Tullow Oil is slashing oil exploration projects which could include this French Guiana well

Tullow Oil is to write off $2.2bn (拢1.45bn) as a direct result of the oil price collapse.

And it has slashed its exploration budget for next year to $200m from around $1bn at the start of 2014.

It is the latest in a raft of cutbacks by oil companies as a result of the oil price falling to below $50.

BP said on Thursday it was shedding 200 staff jobs and 100 contractors in its North Sea operations .

On Wednesday, Shell said it was dropping plans to build one of the world's biggest petrochemical plants, a $6.5bn project with Qatar Petroleum.

And Premier Oil announced it was reducing its exploration spending in 2015 by 40% and writing off $300m.

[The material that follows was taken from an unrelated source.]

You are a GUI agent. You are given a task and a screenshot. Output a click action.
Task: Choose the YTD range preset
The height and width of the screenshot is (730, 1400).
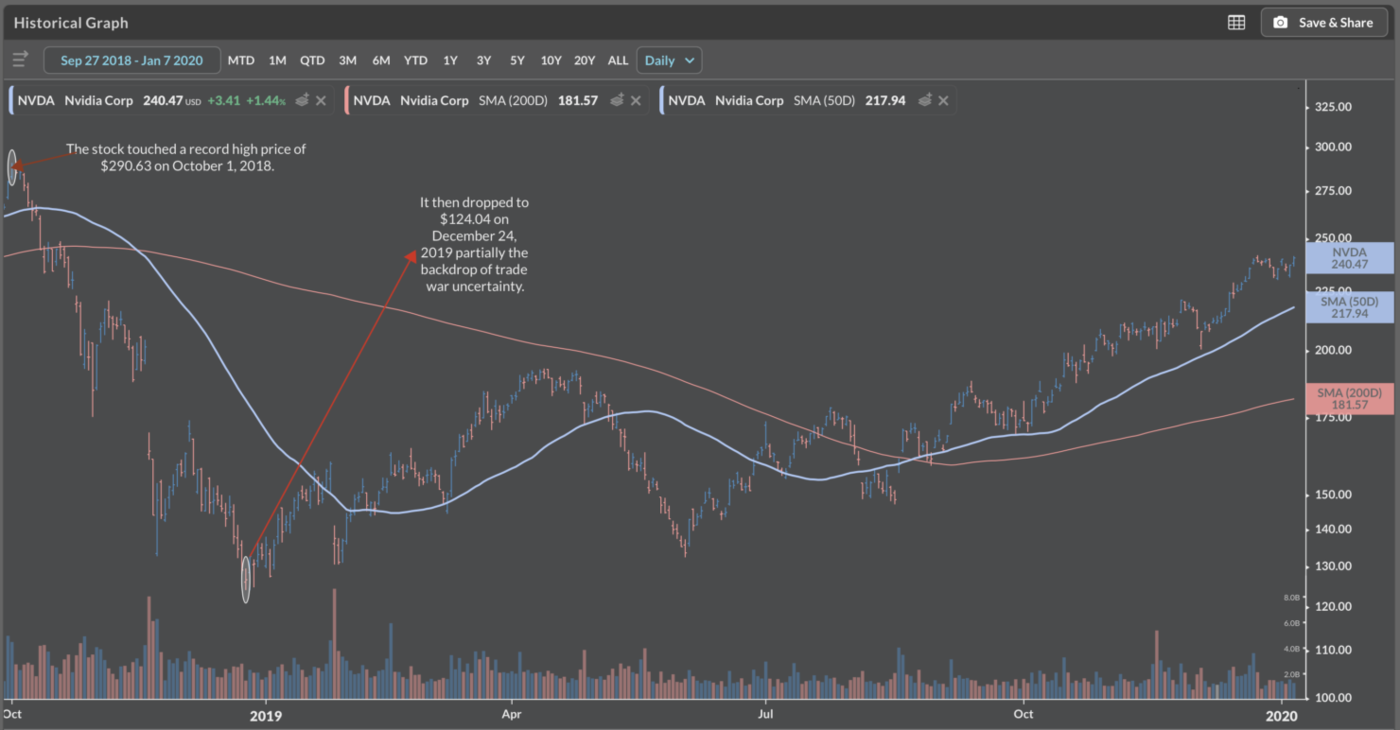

Aidan Heavey, Tullow Oil chief executive, said: "In late 2014, we materially reduced our 2015 exploration capital expenditure and today announce a further cut to this expenditure to $200 million.

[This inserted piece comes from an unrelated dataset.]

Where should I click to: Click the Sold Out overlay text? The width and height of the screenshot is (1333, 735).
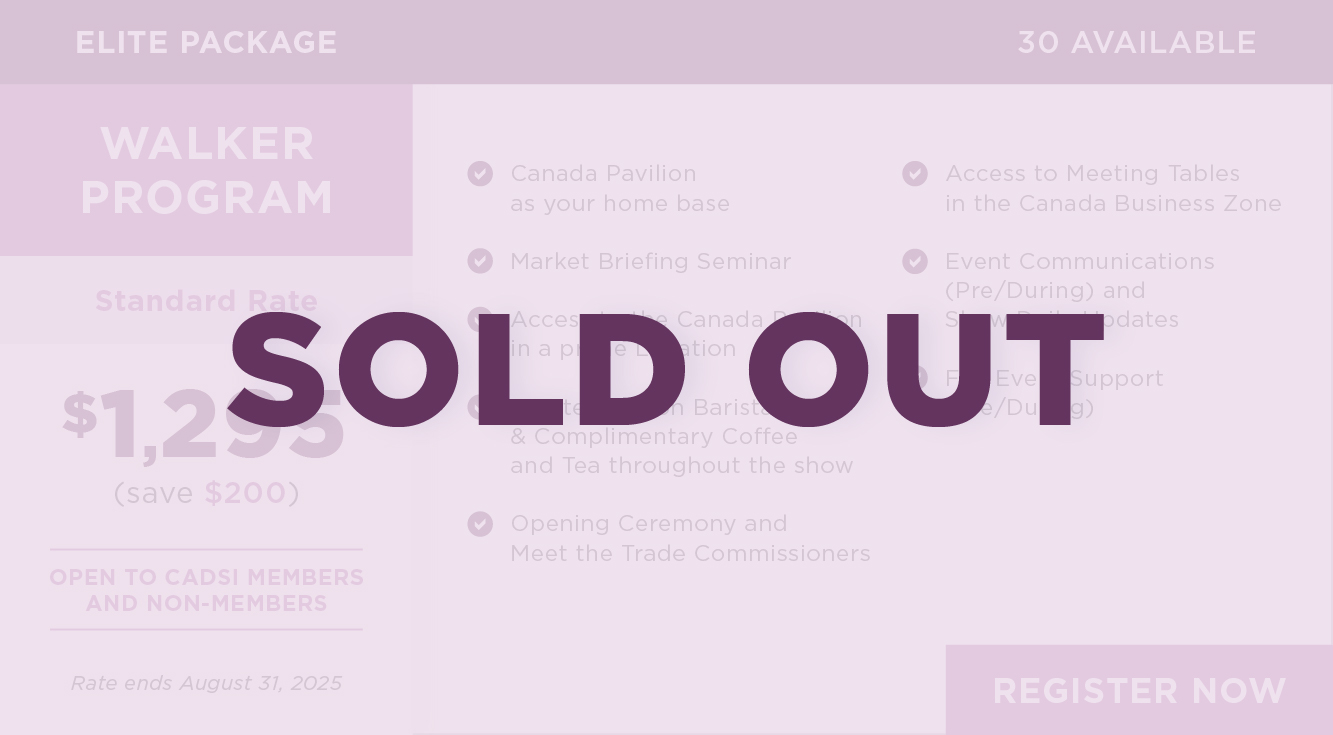point(667,370)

"We have re-allocated our future capital to focus on delivering high-margin oil production in West Africa which will grow significantly to around 100,000 barrels a day... by the end of 2016 and will generate stable, long-term cash flows for the business.

"The reduced exploration programme will predominately focus on a number of high-impact, low-cost exploration opportunities in East Africa."

Tullow Oil shares have fallen more than 10% since the start of the year.

More charges

Tullow expects to write off $400m in its Norwegian, Mauritanian and Ethiopian exploration businesses, and $1.2bn relating to drilling and licensing costs going back several years.

It has also reviewed all its assets in the light of the fall in commodity prices and expects to record an "impairment charge" of $600m, including a charge against the value of its 2013 Norwegian acquisition, Spring Energy, for $372m.

Tullow Oil has said it is also likely to take a further charge of $500m to cover losses incurred in selling part of its Ugandan operations to Total and Chinese state-owned CNOOC.

It expects to make a gross profit of $600m in 2014, down from $1.4bn in 2013. Revenues are expected to be $2.2bn, down from $2.6bn.

The group's full results will be published on 11 February.

It said that the lower revenues were due not only to lower oil prices but also the sale of many of its European and Asian assets.

Oil prices are at their lowest in about six years, after plummeting 60% in the last six months from more than $100 a barrel.